#### [Your objective]
Every line of the entries below that mentions "width" is to be copied out.

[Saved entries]
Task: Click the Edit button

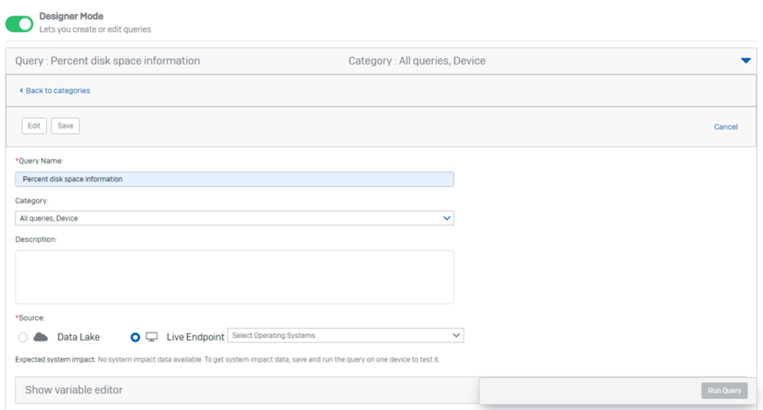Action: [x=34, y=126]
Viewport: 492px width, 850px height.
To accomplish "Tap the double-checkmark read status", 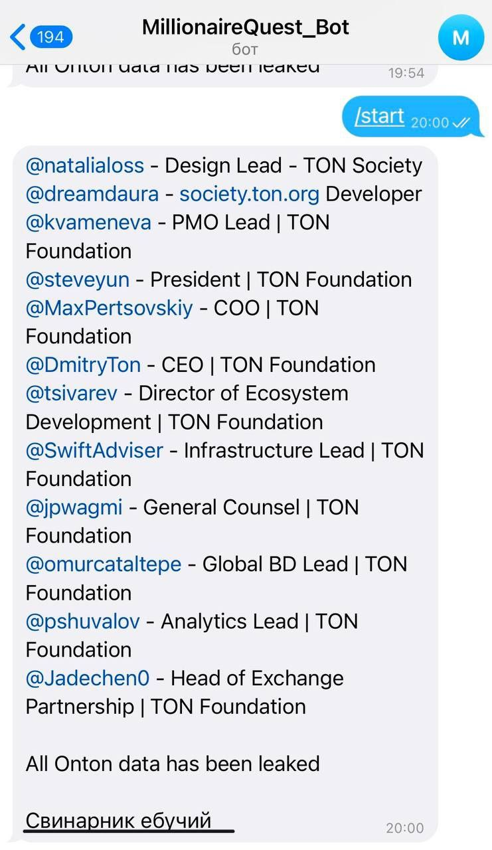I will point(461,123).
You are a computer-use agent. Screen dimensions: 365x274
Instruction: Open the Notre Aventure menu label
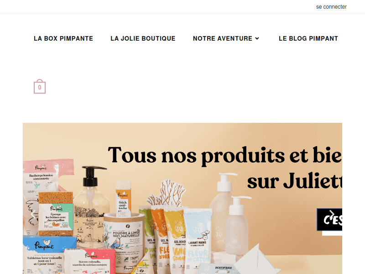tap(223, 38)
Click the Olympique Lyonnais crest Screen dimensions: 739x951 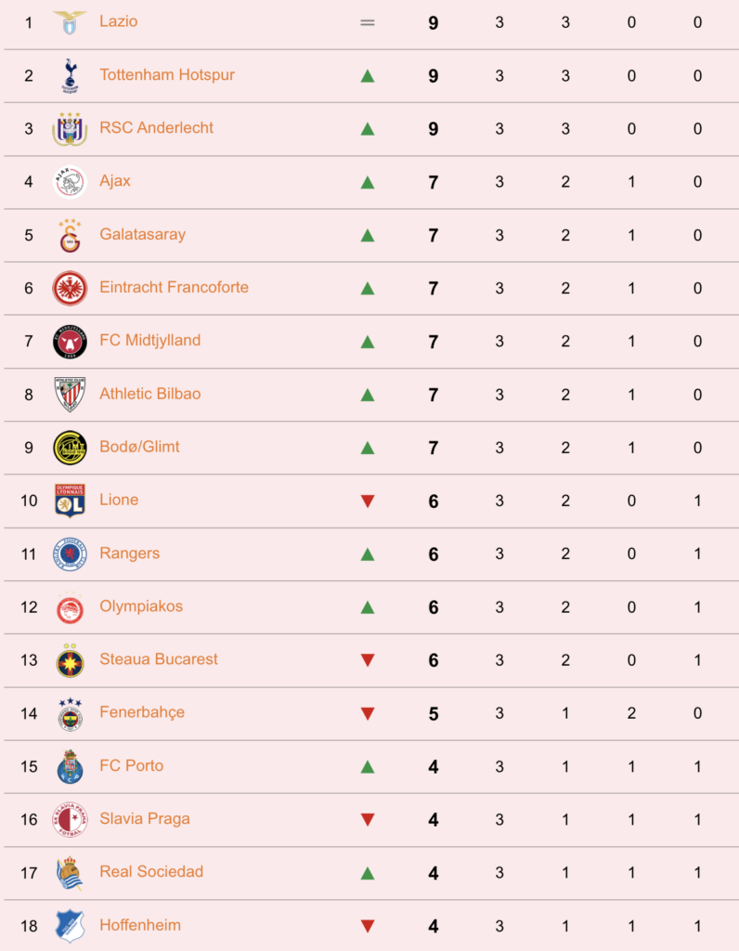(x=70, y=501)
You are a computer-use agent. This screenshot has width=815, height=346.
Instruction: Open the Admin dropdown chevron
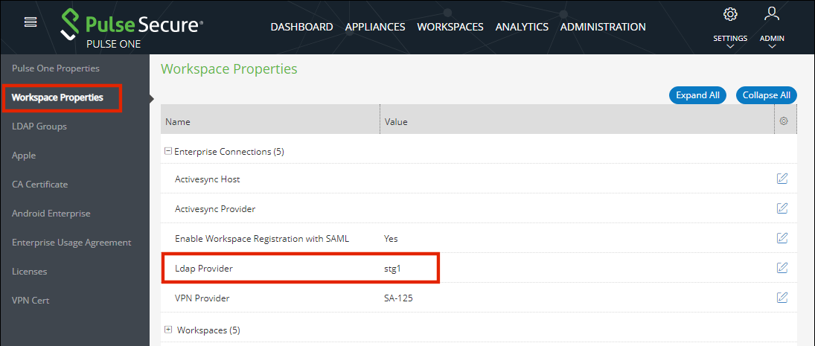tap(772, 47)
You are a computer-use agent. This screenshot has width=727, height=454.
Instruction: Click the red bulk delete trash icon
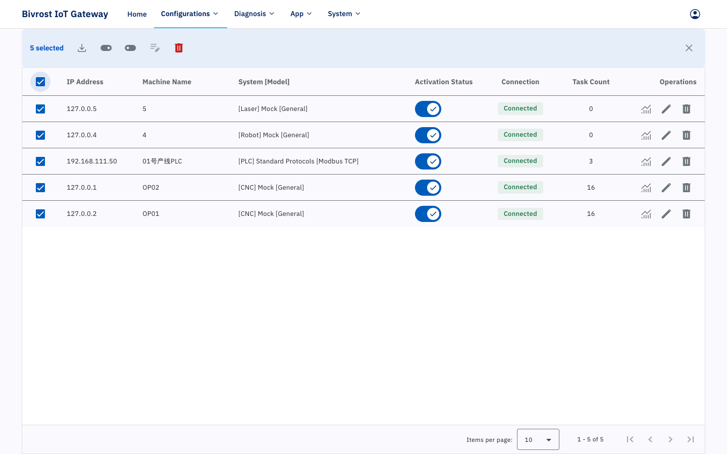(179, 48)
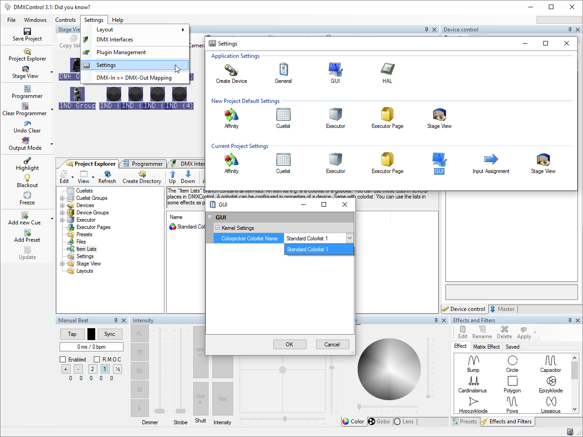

#### [Exercise result]
Viewport: 492px width, 850px height.
You are a computer-use agent. This screenshot has width=815, height=346.
You are a computer-use agent. This screenshot has width=727, height=454.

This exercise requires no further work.